What are the real numbers for RECON3D? How is the BiGG RECON3D different from the published RECON3D?
In addition to the points mentioned, there seems to be also an issue with the defined groups. The published model has 111 groups, while the BiGG version has only 103. Also the IDs are changed; while in the published one the IDs are groupx
, in the BiGG version they are called gx
. The bigger issue though is that the numbering is changed and group members seem to have created that did not exist before or they have disappeared. To give one example:
group1
in the published model looks like this:
['R_AGTim',
'R_AGTix',
'R_ARGSS',
'R_ASNNm',
'R_ASNS1',
'R_ASPNATm',
'R_ASPTAm',
'R_DASPO1p',
'R_NACASPAH',
'R_RE1473C',
'R_RE2031M',
'R_RE2642C',
'R_ALAR',
'R_ASPTA',
'R_r0127',
'R_ARGSL']
If I then check g1
in the BiGG model it looks completely different, so I checked in which group the reaction 'R_ASPNATm'
is in the BiGG model: I find it located in g47
which looks as follows:
['R_AGTim',
'R_AGTix',
'R_ARGSS',
'R_ASNNm',
'R_ASNS1',
'R_ASPNATm',
'R_ASPTAm',
'R_DASPO1p',
'R_NACASPAH',
'R_ALAR',
'R_ASPTA',
'R_ASNN',
'R_ARGSL']
So the reactions {'R_RE1473C', 'R_RE2031M', 'R_RE2642C', 'R_r0127'}
are missing in the group, while there is an additional reaction {'R_ASNN'}
. All those four missing reactions are not included in the BiGG model. Interestingly, the additional reaction in the group is not included in the published model.
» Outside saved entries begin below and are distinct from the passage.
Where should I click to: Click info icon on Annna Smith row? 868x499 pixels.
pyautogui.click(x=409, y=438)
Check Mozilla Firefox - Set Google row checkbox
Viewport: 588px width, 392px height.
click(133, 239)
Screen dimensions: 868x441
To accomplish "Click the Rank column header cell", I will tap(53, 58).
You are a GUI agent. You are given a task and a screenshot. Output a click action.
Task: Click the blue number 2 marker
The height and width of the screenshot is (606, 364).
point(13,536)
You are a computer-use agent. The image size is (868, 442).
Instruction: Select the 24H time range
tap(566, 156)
That points to a deeper issue: There are 5295 reaction IDs in the published model which are not in the BiGG version, and 2352 reaction IDs in the BiGG model not present in the published one, so, as @matthiaskoenig mentioned in a different issue, there seems to be a parsing issue.
Just see that R_ASNN
's old identifier is r0127, so this mapping went well; question would then still be what happened to the remaining 3 reactions.
Thanks for helping us look at this. We did not have a lot of lead time with the model to work these issues out, so your feedback is invaluable.
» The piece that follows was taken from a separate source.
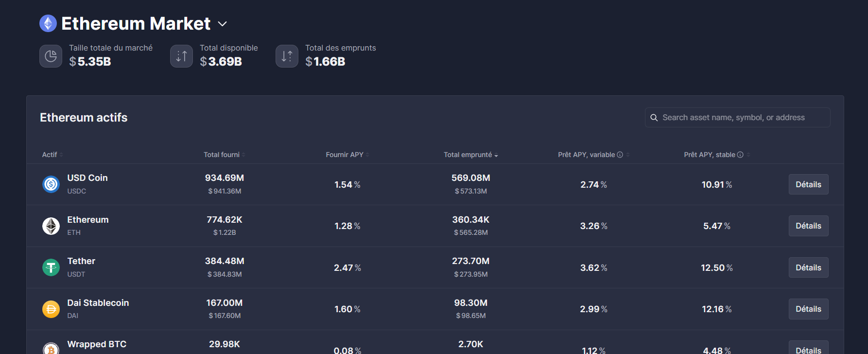
Task: Click the Ethereum logo beside Market title
Action: coord(48,23)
I have to spend more time looking at the model, but I see right off the bat that r0127 was matched to an existing bigg reaction ASNN, so that explains one change: http://bigg.ucsd.edu/models/Recon3D/reactions/ASNN
We are basing our version on the file here, which i received from the authors of the paper:
https://github.com/SBRG/bigg_models_data/blob/master/models/Recon3D.mat
In that file, the group you are talking about looks like this:
In [12]: [x for x in m.reactions if x.subsystem == 'Alanine and aspartate metabolism']
Out[12]:
[<Reaction AGTim at 0x123ef7b38>,
<Reaction AGTix at 0x123f022b0>,
<Reaction ARGSS at 0x123f50cc0>,
<Reaction ASNNm at 0x123f5bba8>,
<Reaction ASNS1 at 0x123f5bcc0>,
<Reaction ASPNATm at 0x123f68898>,
<Reaction ASPTAm at 0x123f68c18>,
<Reaction DASPO1p at 0x124050390>,
<Reaction NACASPAH at 0x1243f83c8>,
<Reaction ALAR at 0x125147e10>,
<Reaction ASPTA at 0x125153278>,
<Reaction r0127 at 0x126cada90>,
<Reaction ARGSL at 0x126ce51d0>]
At least when I read it with COBRApy.
sorry @matthiaskoenig that we're getting off track from the original question :) We'll get to it
@zakandrewking: Ok, I used the sbml from here, so maybe there is a discrepancy between it and the mat file; the sbml contains 13543 reactions which is the number stated in the original post.
Right. They also make a distinction between the model (which we provide) and the larger knowledge base
@matthiaskoenig I think this answers the question. Our version is the "model". You can find both the model and the larger knowledge base in the downloads section at http://vmh.life/
So what is the definitive source of Recon3D? It seems like already a few weeks after the publication there are circulating 5 different versions of the model/knowledge base (supplement SBML file, vmh SBML file, BiGG SBML file, SBRG SBML file). This is the problem if you don't have one community repository which manages the latest version ! In addition the mat file properly is different to the SBML.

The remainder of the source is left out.